To identify the talents of tomorrow, Team Arkéa Samsic came up with the idea of creating an innovative program using data collected by numerous amateur runners during their training sessions. To exploit this data effectively, Arkéa Samsic relied on AWS managed services.
Connected watch on the wrist or smartphone in the pocket, many amateur or professional athletes frequently record data from their training sessions and then analyze them using an application.
In the field of cycling, specific connected devices for bicycles enable a more in-depth study of effort and physical capacities. These are power sensors positioned in the drive train (crankset, hub, pedals) that measure speed, power, cadence, torque, heart rate and altitude.
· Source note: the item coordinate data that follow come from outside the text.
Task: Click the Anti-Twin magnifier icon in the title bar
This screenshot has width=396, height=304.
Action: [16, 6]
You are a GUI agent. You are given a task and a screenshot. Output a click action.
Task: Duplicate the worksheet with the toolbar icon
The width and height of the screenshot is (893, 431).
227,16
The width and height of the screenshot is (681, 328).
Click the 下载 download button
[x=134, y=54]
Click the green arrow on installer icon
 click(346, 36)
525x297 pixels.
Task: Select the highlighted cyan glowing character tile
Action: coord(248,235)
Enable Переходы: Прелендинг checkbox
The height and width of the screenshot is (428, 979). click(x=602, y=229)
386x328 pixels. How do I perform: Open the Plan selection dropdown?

Until recently, sensor data from “official” runners was collected via connected watches, but today this data feeds directly into applications such as Training Peaks, to monitor performance and draw up training programs based on goals to be achieved. The increasingly widespread use of this type of application results in a considerable mass of data from professional runners, but also from a multitude of anonymous runners of all ages and nationalities, among whom lie some real talents.
Data: detecting talent in a mass of data
In modern cycling, the level is so high that everything counts if you want to perform. So it’s essential to identify athletes who already have very high potential.
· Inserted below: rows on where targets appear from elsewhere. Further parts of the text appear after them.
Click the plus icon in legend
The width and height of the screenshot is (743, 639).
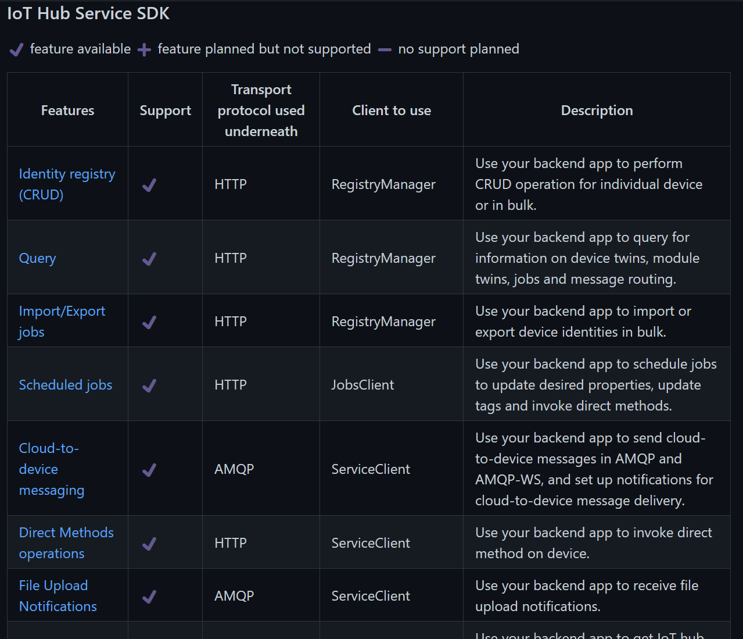144,50
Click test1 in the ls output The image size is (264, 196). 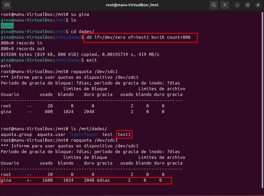coord(124,134)

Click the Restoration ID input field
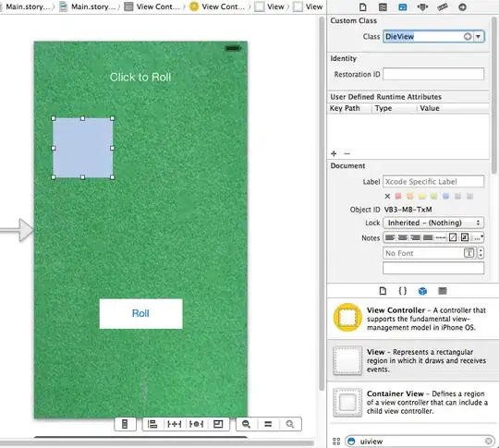click(433, 74)
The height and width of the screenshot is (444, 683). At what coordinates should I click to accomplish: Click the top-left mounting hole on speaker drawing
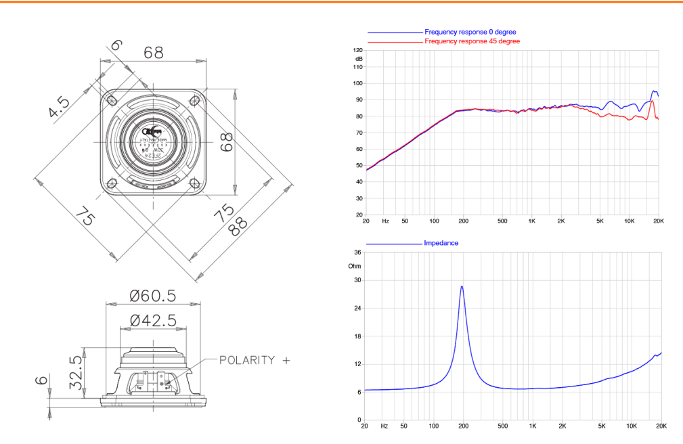coord(112,102)
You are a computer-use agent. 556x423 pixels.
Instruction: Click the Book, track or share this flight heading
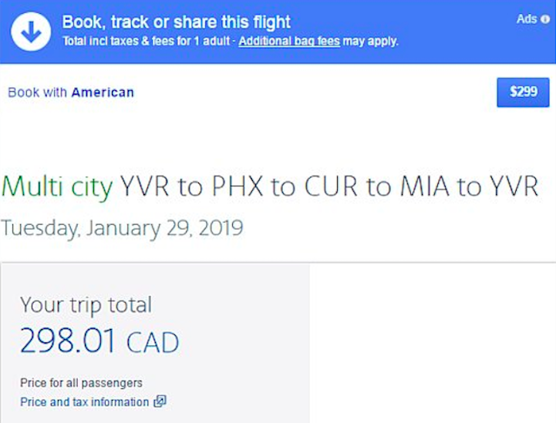tap(177, 22)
Team Arkéa Samsic came up with the idea of setting up a program to detect such talent by analyzing the data regularly recorded by the riders. The only requirements for taking part in this program are to have a Training Peaks account and to be equipped with a power meter.
A total of 650 candidates, of 38 different nationalities, registered online and uploaded all the data measured during their training sessions or competitions between April and July 2020. All that remained was to exploit this wealth of information to identify the most promising talents, for example by measuring a runner’s best average power output over 20 minutes (the Tired 20) after an effort corresponding to an expenditure of 3000 kCal.
It was also useful to be able to cross-reference these data with the public site procyclingstats. To achieve this, Team Arkéa Samsic turned to managed solutions from Amazon Web Services, thus ensuring that it had the appropriate IT resources at its disposal, while avoiding heavy investment.
Arkéa Samsic and AWS join forces in the quest for performance and talent
The technology, however complex, needs to be forgotten, so that the focus can be on data analysis. That’s the whole point of the cloud and managed services.
Team Arkéa Samsic, using AWS services and with the support of TeamWork, has created a specific platform for the talent detection program. The simplicity of these tools enabled Arkéa Samsic to be autonomous in the integration and architecture of a datalake, relying on the Amazon S3 service and the Amazon DynamoDB database.
Data from the datalake, fed via Amazon Kinesis, was then extracted with “Glue Job” for analysis. Machine Learning models could be deployed quickly and easily with Amazon Sagemaker. At the end of the process, sports directors and coaches made their selections, without any special training, from interactive dashboards created by Amazon QuickSight.
The processing of this data was carried out in compliance with the RGPD and in order to respect the right to be forgotten a specific AWS Glue job was developed to offer this functionality to runners who wished to opt out of the program.